Monday, February 2, 2009

An Initial Take on the Iraqi Provincial Elections

In brief, my take is that the elections are as much unsettling as they are encouraging. Lots of apprehension, on several counts:
- Allegations of fraud in the balloting in Anbar, where tribal groups that were eager to oust the Sunni Iraqi Islamic Party (IIP) from power are hearing the IIP claim victory, and are now threatening to take to the streets with their guns.

"We threatened the electoral commission not to allow fraud. We said we will transform from a political entity to an armed wing against the electoral commission and the IIP because we discovered fraud," Awakening movement head Sheikh Ahmed Abu Risha told Reuters.

Hamid al-Hais, head of the Anbar Tribes list in the election, traveled to Baghdad to lodge a protest.

"We will set the streets of Ramadi ablaze if the Islamic Party is declared the winners of the election," he told Reuters, referring to Anbar's provincial capital. "We will make Anbar a grave for the Islamic Party and its agents. We will start a tribal war against them and those who cooperate with them.". . . .

The electoral commission has said the election took place without major violations. However, it has acknowledged that thousands of people were unable to vote because they could not find their names on registration lists.

- In the north, Sunni Arab parties - especially, the al-Hadba party - seems to have made major gains against the allied Kurdish parties that had previously dominated Nineveh governorate. The Kurds have been hoping to fold parts of that region into the autonomous Kurdish super-region (and the ultimate prize the Kurds are demanding, of course, is Kirkuk, which also has significant Sunni Arab and Turkmen populations). The Arab population will now have the representation on the provincial council to withstand, and perhaps overrule, the Kurds' demands. Bear in mind the historical subtext here: many Kurds associate Sunni Arab political power with the Baath party, Saddam Hussein, and persecution that embraced what some would call genocide (as in Saddam's use of poison gas against the Kurdish village of Halabja in 1988). Many Kurds will not countenance a reassertion of Sunni Arab political clout, especially so close to Kurdistan - and the Kurds have the best armed and organized militias - the peshmerga - in Iraq. There is potential for huge trouble here - and, remember, the Kirkuk issue was not addressed in this balloting and still needs to be resolved. All of this, of course, at a time when Mr. Obama is talking about withdrawing US troops from Iraq. Dicey, and getting dicier . . .

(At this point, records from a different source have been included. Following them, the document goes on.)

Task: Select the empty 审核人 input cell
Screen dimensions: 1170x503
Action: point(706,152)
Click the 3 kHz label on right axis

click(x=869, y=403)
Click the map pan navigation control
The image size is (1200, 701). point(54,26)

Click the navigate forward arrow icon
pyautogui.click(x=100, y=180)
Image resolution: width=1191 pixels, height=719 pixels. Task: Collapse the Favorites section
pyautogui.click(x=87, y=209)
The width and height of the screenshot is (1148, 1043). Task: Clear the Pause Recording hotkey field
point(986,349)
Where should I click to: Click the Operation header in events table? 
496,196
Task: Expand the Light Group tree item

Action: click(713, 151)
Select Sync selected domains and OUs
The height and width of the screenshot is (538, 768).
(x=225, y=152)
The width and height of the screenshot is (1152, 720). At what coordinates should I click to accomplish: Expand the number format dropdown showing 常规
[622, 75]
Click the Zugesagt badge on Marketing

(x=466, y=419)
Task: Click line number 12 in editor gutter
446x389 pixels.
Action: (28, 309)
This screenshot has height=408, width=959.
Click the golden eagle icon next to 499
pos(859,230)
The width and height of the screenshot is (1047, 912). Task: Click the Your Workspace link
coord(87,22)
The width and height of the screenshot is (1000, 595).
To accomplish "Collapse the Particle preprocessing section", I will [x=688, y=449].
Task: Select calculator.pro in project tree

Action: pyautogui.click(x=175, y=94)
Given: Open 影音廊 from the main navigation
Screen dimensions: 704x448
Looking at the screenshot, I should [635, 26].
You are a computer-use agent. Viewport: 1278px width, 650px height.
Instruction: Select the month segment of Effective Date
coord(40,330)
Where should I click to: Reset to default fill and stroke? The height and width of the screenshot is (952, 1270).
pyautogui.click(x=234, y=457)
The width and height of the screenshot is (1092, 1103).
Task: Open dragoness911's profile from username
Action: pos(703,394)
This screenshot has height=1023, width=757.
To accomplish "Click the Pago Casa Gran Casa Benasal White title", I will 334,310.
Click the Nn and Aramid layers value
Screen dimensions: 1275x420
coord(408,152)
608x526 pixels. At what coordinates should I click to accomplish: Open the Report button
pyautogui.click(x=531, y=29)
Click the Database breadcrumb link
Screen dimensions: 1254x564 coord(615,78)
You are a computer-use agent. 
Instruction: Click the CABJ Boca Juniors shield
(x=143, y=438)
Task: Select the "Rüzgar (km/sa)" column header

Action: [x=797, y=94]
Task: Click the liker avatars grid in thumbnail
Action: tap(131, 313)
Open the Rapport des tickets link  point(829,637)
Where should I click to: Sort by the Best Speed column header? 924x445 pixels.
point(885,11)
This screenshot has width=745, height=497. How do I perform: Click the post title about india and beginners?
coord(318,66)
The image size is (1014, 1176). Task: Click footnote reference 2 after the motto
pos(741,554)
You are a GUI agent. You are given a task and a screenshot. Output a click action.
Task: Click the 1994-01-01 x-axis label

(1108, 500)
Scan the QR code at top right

- In the center and south, evidently major gains for incumbent prime minister Nuri al-Maliki and his Dawa party, which ran as part of a bloc called the State of Law, as well as more secular parties. Dawa itself is Iraq's oldest Shiite religious party, but with Maliki at its head, it has assumed a portion of the mantle of Iraq centralist nationalism. The big loser may be the Islamic Supreme Council of Iraq (ISCI), the largest Shiite religious party, which up till now has dominated much of Iraq's south, and still has hopes of creating there a multi-governorate Shiite super-region a la the Kurdish super-region in the north. ISCI also has deep ties with the Iranian leadership. And ISCI's militia, the former Badr Brigade, in recent years was folded into the Iraqi army. It is going to be very interesting now to see how well ISCI accepts the results of the elections.

A final thought, looking ahead and putting some of this together. Until recently, the Shiite and Kurdish elements in Iraq's parliament have acted as allies, in tandem with Prime Minister al-Maliki. On the other hand, those elements have become suspicious of Maliki's success in creating a much larger and better organized security force as an instrument of enforcing his power as head of a central government in Baghdad that he wants to ensure remains the seat of national authority. Also, the Kurds - along with the larger Shiite parties like ISCI and Dawa - have worked very closely with the US. But trouble is looming in all of these spots I've described above, and it is very easy to envision a scenario where Maliki needs to send central-government military forces northward if Kurdish groups try to assert themselves against Sunni Arabs reemerging there and trying to prevent Kurdish territorial aggrandizement. (Actually, that's already happened once, at Khanaqin, and the situation got very scary.)

Bottom line: If anyone believes that Iraq is out of the woods and that the violence is "over" . . . I wouldn't be counting those chickens just yet.